[转] What are skiplists good for?

原文作者: Will Wilson

原文链接: https://antithesis.com/blog/2026/skiptrees/

为防遗失，转载一份。

A while back, I joined Phil Eaton’s book club on The Art of Multiprocessor Programming, and the topic of skiplists came up.

For most of my career, skiplists had always seemed like a niche data structure, with a rabid cult following but not a whole ton of applicability to my life. Then six or so years ago, we encountered a problem at Antithesis that seemed intractable until it turned out that a generalization of skiplists was exactly what we needed.

Before I tell you about that, though, let me explain what skiplists are (feel free to skip ahead if you already know them well).

What are skiplists?

A skiplist is a randomized data structure that’s basically a drop-in replacement for a binary search tree with the same interface and the same asymptotic complexity on each of its operations.

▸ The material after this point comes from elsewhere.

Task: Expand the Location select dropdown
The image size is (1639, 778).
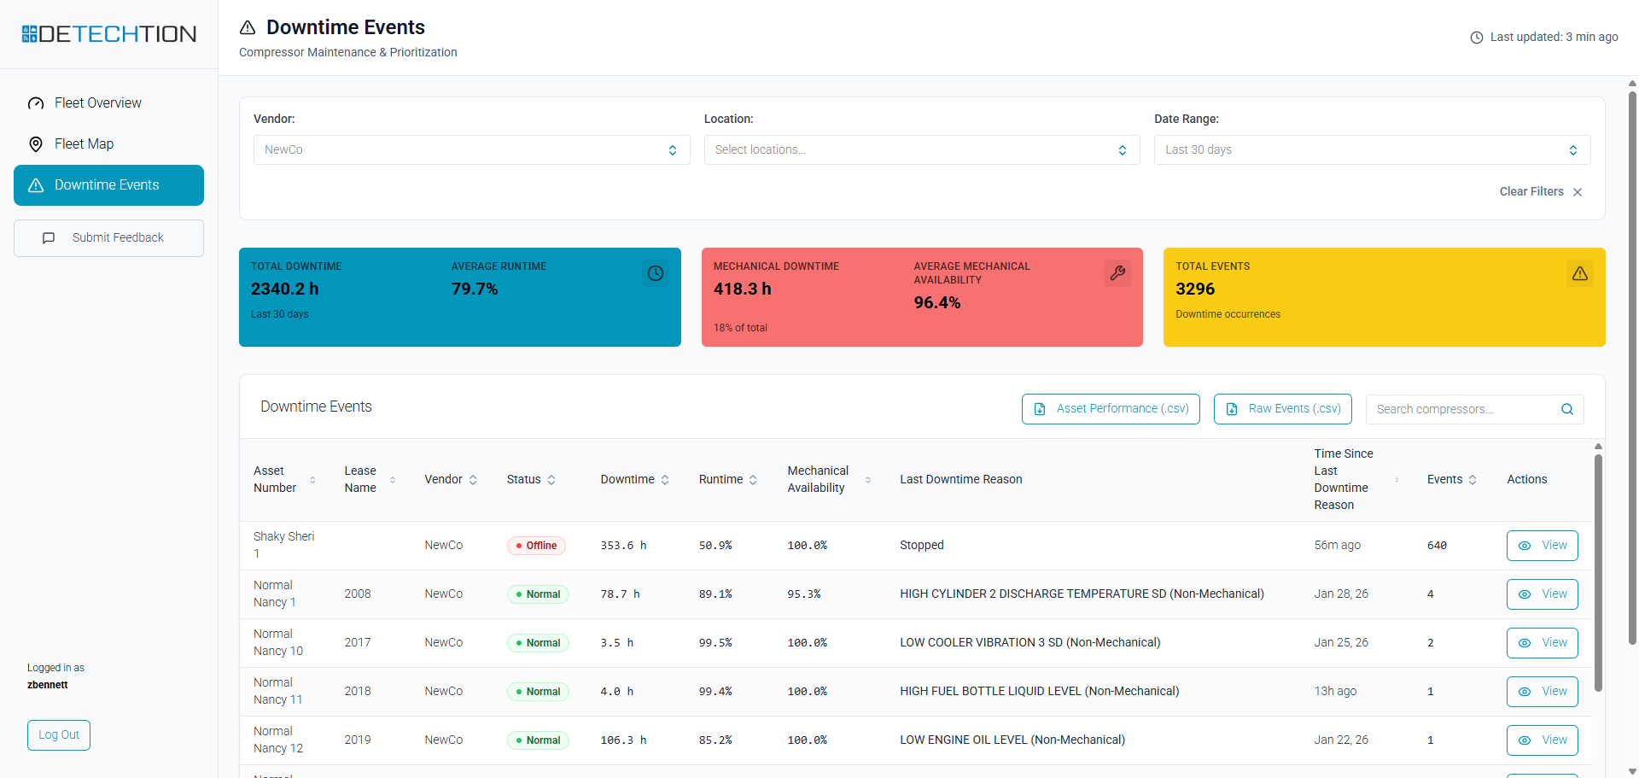Action: [x=921, y=150]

Some people like them because you can produce relatively simple and understandable lock-free concurrent implementations, and others like them as a matter of taste, or because they enjoy listening to bands that you’ve totally never heard of.

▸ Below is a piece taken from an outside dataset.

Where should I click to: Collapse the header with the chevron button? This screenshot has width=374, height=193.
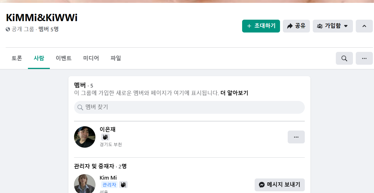point(364,26)
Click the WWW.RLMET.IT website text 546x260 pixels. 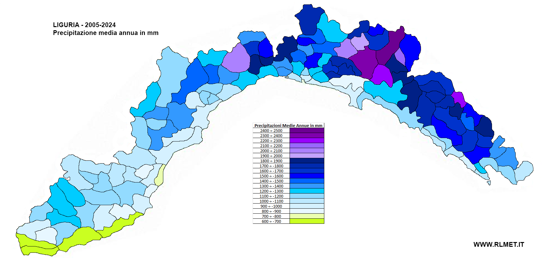(499, 245)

In implementation terms, you can think of them roughly as linked lists plus “express lanes”:

skip_list_example_1

You start with a basic linked list, and then add a hierarchy of linked lists with progressively fewer nodes in them. In the example above, the nodes in the higher-level lists are chosen probabilistically, with each node having a 50% chance of being promoted to the next level. For (much) more on skiplists, see The Ubiquitous Skiplist(https://arxiv.org/pdf/2403.04582).

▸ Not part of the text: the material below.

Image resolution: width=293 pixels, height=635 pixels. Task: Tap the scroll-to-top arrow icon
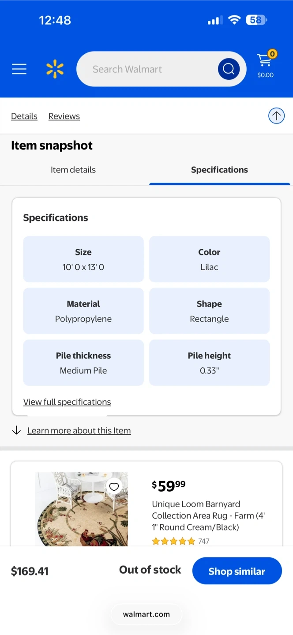(276, 116)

This helps with search, because you can use the higher-level lists to skip more quickly to the node you want:

skip_list_example_2

Here we’ve found the node with an ID of 38 by starting at the top level and working downwards. At each level we advance until the next node would have an ID that’s too high, then jump down a level.

In a regular linked list of n nodes, finding a node would take O(n) time, because you’re walking through the nodes one by one. Skiplists let you jump levels, with each level halving the number of nodes you need to check, so you end up finding the node in O(log n) time.

This is all very nice, but after reading about this data structure I literally never thought about it again, until one day we encountered the following problem at Antithesis…

The problem

Antithesis runs customers’ software many times to look for bugs. Each time, our fuzzer injects different faults and tells your testing code to make different random decisions. Over many runs, these choices create a branching tree of timelines: each path from root to leaf represents one sequence of choices the fuzzer made and what happened as a result.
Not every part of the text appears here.